◆ EXERCISE BRIEF ◆
Exactly as they appear, print the line with "Given: Switch to the Default tab" and each line after it through the end of the entries below; leave out pictures.

+++

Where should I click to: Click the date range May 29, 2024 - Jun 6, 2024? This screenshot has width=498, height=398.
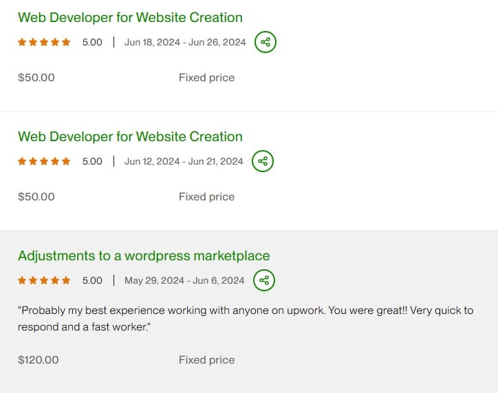coord(184,280)
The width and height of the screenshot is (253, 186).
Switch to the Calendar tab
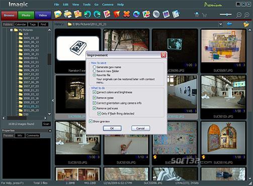[x=21, y=25]
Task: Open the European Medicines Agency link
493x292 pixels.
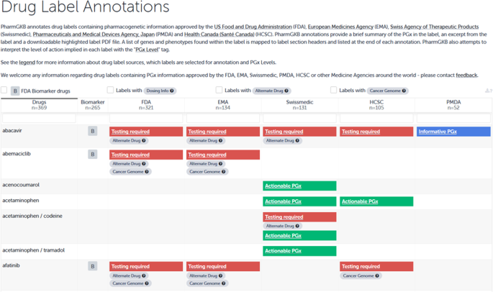Action: click(340, 27)
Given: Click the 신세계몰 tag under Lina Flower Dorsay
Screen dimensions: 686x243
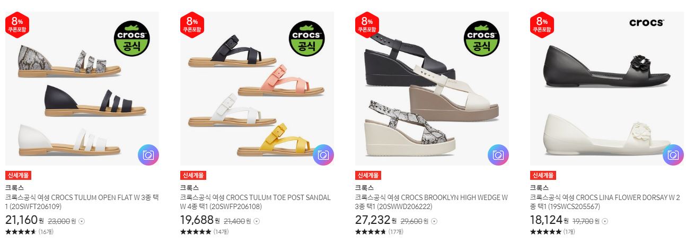Looking at the screenshot, I should click(x=543, y=176).
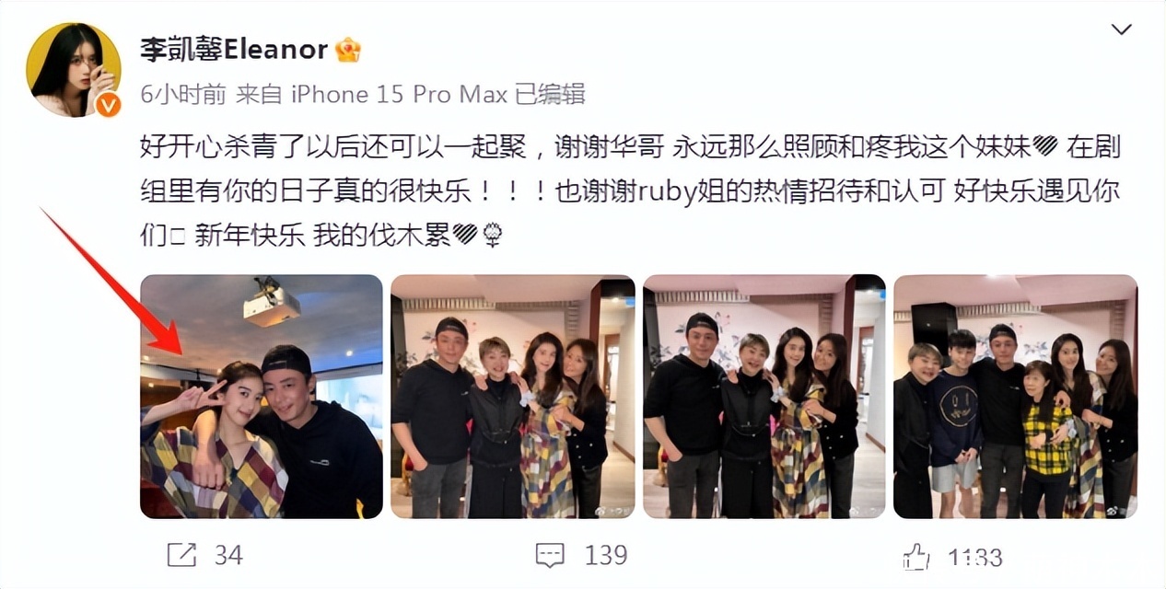Click the repost share icon
Image resolution: width=1166 pixels, height=589 pixels.
pos(181,555)
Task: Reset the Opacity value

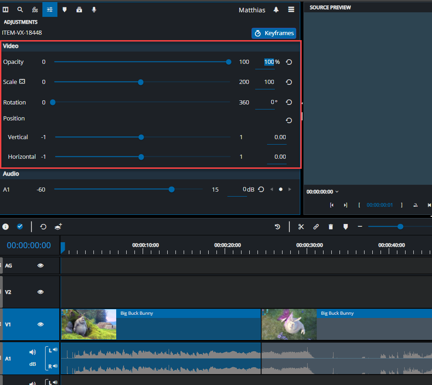Action: coord(288,62)
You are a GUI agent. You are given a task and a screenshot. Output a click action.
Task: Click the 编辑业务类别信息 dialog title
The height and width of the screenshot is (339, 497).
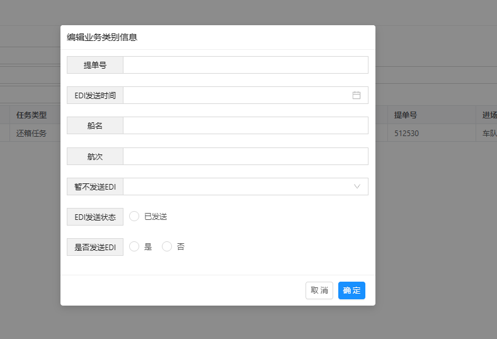tap(102, 37)
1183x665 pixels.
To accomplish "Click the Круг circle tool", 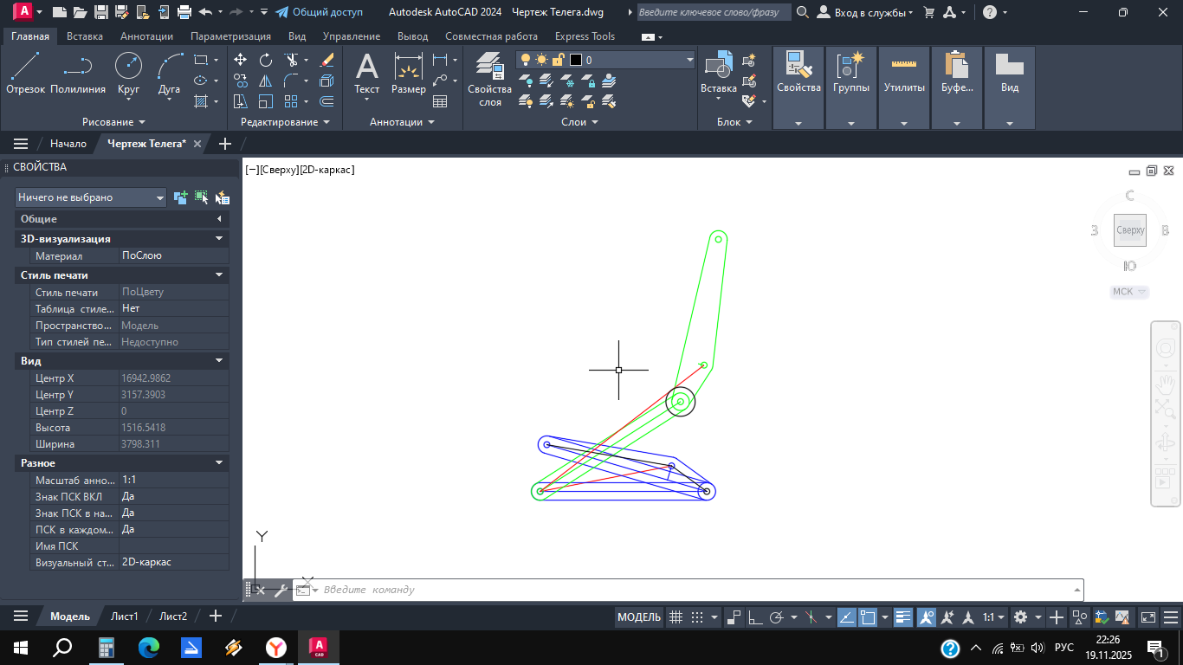I will (x=128, y=73).
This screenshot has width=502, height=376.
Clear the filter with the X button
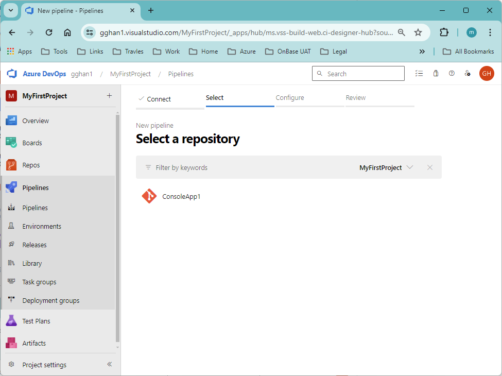(x=429, y=167)
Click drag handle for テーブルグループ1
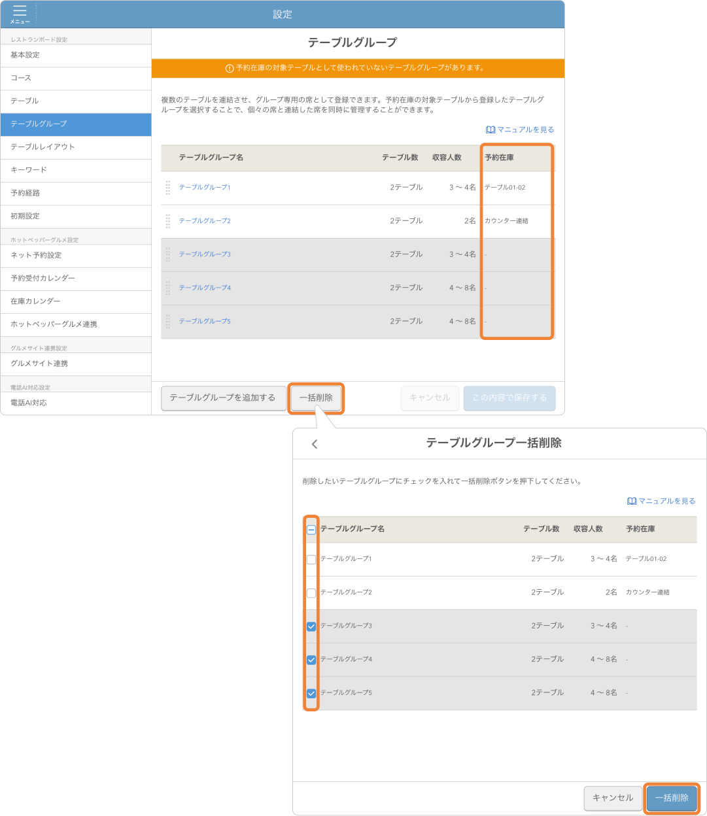707x816 pixels. point(168,188)
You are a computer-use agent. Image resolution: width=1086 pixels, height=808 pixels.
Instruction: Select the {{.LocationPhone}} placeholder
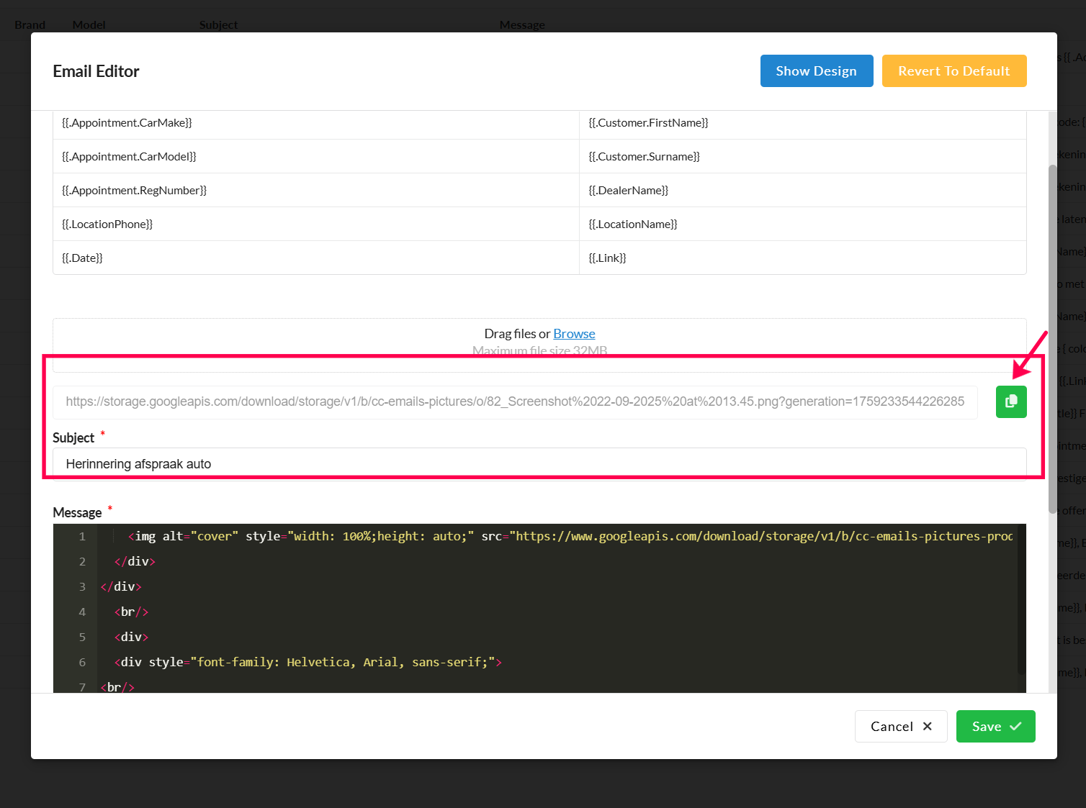[107, 224]
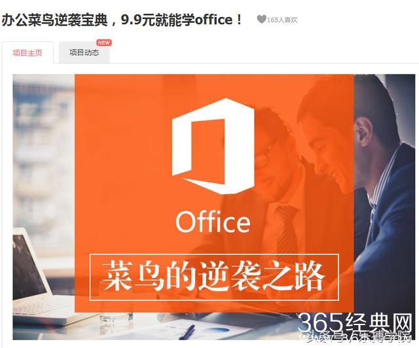
Task: Click the white laptop in the banner
Action: tap(43, 275)
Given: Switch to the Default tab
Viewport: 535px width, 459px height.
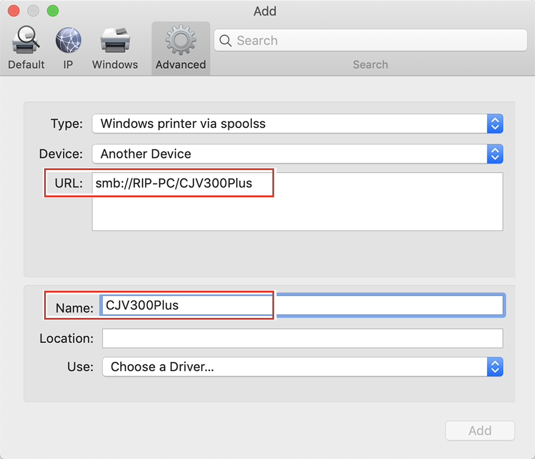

+++

◆ COMPLETED TASK ◆
Given: Switch to the Default tab
Viewport: 535px width, 459px height.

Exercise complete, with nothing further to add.